6. Ernst Kuipers: new era?

With the easing of the corona crisis, Minister Ernst Kuipers, who will succeed De Jonge in 2022, has more time to tackle lung covid. But patients remain critical. They still do not see a minister who stands up for them. They experience the fact that Kuipers refuses to register lung covid patients as a lack of recognition. It also bothers them that Kuipers mainly looks abroad for research. Doctors share that annoyance. They have to sit on their hands, while tens of thousands of patients waste their time at home.

The minister contradicts the criticism. Kuipers reiterates that he takes lung covid ‘very seriously’, that a lot of money goes to research and that he took the initiative to share knowledge at the EU level. At the end of this month, the cabinet will present plans for a new center of expertise. “Unfortunately, research takes time, I understand the frustration of patients, who are sometimes put on the wrong track by the images in the outside world. Like: we add 5 million euros and you will have the solution tomorrow.”

According to the minister, registration is not necessary to help patients ‘recognize and acknowledge’. This does not happen in a national database for other disorders either. “We also don’t have a database for rheumatism, dementia or Parkinson’s, but we still recognize those images.” In addition, such a registration process would be extremely time-consuming. Kuipers suggests that researchers or associations could set up a registration themselves.

7. Support from an unexpected angle

This week, patients received support from an unexpected source. Jolande Sap and Jaap van Dissel spoke in the House of Representatives as chairpersons of the main corona advisory bodies. Sap argues that central registration of patients is really necessary, Van Dissel says that lung covid ‘is definitely a serious problem for these people’: “So it is very important to map it out properly. These are serious complaints.”

Parliament is also hammering on the theme. In a written round of questions, the term post-covid is used more than 140 times. Finally, more seems to be happening. Will that still be on time? Van Dissel preaches patience. “The patient who is now sick must be acknowledged, helped to make life comfortable. We don’t know well enough what the mechanisms are, research is ongoing. This is followed by definition and treatment.”

8. Epilogue

How will the Netherlands ever look back on tackling lung covid? Some experts have no doubts: this approach is in line with the benefits affair and Groningen. Rutgers: “It concerns a vulnerable group of people, with very serious suffering, who do not receive the attention they deserve.” Someone who was closely involved in the fight against corona also sees parallels. On an anonymous basis: “Everyone knew that long covid was the collateral damage of the policy, but these people have hardly been looked after.”

Others, such as crisis management professor Menno van Duin, are less adamant: “Just like in Groningen, vulnerable people have to fight hard for their rights, but I’m not going to say that the government saw this coming.
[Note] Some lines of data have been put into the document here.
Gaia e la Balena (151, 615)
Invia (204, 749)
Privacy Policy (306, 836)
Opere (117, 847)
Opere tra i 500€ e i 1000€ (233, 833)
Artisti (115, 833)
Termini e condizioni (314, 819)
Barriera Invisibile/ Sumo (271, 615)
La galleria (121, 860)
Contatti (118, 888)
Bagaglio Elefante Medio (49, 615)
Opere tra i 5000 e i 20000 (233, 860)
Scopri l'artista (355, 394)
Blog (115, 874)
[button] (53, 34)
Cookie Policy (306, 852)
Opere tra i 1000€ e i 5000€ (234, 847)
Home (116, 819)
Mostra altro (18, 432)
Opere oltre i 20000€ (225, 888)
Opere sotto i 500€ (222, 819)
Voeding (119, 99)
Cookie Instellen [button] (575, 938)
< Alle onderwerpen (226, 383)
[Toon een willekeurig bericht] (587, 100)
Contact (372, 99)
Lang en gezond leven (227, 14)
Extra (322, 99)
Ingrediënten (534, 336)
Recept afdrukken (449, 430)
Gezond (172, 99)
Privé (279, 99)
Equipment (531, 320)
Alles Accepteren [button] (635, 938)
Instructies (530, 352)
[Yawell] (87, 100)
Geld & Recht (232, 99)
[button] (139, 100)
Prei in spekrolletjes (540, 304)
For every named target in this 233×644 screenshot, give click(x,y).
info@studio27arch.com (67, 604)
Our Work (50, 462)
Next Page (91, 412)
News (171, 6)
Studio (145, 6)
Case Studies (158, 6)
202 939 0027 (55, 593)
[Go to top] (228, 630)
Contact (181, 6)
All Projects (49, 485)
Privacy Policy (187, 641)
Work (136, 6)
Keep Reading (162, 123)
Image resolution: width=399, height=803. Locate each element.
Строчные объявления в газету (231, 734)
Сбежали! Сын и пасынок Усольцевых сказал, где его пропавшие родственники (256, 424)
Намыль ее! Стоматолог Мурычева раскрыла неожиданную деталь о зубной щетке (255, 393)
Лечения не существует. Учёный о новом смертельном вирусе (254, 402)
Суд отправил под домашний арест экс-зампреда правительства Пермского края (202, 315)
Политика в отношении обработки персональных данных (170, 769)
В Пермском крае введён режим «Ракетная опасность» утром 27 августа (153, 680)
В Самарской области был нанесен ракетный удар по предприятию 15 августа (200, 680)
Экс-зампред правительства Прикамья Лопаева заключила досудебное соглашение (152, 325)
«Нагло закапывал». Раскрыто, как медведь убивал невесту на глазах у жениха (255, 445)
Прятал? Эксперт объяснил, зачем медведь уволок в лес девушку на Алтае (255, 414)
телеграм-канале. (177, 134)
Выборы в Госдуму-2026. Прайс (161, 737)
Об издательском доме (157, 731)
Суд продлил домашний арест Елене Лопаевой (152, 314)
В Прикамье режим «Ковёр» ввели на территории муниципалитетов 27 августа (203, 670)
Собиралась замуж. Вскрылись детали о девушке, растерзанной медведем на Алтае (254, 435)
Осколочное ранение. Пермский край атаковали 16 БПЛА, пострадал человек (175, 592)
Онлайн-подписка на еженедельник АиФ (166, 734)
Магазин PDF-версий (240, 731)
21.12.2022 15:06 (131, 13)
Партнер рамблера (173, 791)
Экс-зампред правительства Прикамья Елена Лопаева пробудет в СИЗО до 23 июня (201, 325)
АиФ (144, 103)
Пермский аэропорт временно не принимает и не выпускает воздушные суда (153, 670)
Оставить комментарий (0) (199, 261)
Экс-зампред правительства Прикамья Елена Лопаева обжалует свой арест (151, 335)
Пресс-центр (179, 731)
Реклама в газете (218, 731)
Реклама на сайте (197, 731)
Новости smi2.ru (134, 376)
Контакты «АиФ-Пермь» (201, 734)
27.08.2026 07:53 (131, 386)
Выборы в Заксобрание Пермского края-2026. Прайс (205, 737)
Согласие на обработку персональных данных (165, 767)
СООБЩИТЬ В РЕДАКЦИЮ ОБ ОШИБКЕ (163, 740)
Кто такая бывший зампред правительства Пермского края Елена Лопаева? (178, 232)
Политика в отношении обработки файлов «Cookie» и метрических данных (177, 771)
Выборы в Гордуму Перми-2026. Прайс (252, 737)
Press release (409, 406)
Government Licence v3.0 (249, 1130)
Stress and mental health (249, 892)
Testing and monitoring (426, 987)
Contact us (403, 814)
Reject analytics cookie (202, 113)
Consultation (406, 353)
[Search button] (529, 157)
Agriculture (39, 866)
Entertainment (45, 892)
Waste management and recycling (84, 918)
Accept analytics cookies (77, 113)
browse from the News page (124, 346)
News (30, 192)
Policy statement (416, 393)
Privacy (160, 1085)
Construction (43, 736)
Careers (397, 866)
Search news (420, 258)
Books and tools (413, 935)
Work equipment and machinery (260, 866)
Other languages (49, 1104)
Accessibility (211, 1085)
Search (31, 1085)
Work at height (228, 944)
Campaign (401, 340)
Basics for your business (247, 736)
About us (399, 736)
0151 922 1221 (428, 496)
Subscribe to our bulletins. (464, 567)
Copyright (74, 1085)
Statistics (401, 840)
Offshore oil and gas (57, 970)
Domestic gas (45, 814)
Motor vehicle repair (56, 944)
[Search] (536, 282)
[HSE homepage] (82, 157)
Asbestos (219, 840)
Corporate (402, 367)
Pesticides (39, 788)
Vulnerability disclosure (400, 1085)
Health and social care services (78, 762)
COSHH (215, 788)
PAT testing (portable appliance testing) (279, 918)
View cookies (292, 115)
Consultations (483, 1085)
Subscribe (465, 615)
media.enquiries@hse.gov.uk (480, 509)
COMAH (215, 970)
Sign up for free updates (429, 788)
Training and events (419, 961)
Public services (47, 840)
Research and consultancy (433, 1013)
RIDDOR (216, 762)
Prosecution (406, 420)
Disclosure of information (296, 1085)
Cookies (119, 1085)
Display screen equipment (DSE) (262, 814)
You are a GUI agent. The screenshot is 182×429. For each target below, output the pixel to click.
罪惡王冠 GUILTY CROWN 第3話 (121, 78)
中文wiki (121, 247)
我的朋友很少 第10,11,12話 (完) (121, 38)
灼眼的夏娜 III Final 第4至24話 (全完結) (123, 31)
It is inherent in crises that things turn out differently than you think. Moreover, other choices would have led to other damage, such as loneliness or learning delays.”

Annemieke de Groot calls on us to continue to look for a solution together. She wants to guard against (too) harsh judgments. “I really resist the idea that nothing has happened in three years. Some things are really handled better than with Q fever. It just turned out to be insufficient.”

And the patients? Pascal Grootveld, who has been confined to his home for two and a half years, just like many of her fellow sufferers, has little faith in the government anymore. “It’s great that Van Dissel is now also saying what we’ve been saying for years, but it’s painfully late. And despite the attention, there is still very little concrete. Some doctors fear that the damage to the body will be irreversible at some point. I’m afraid that will also apply to us.”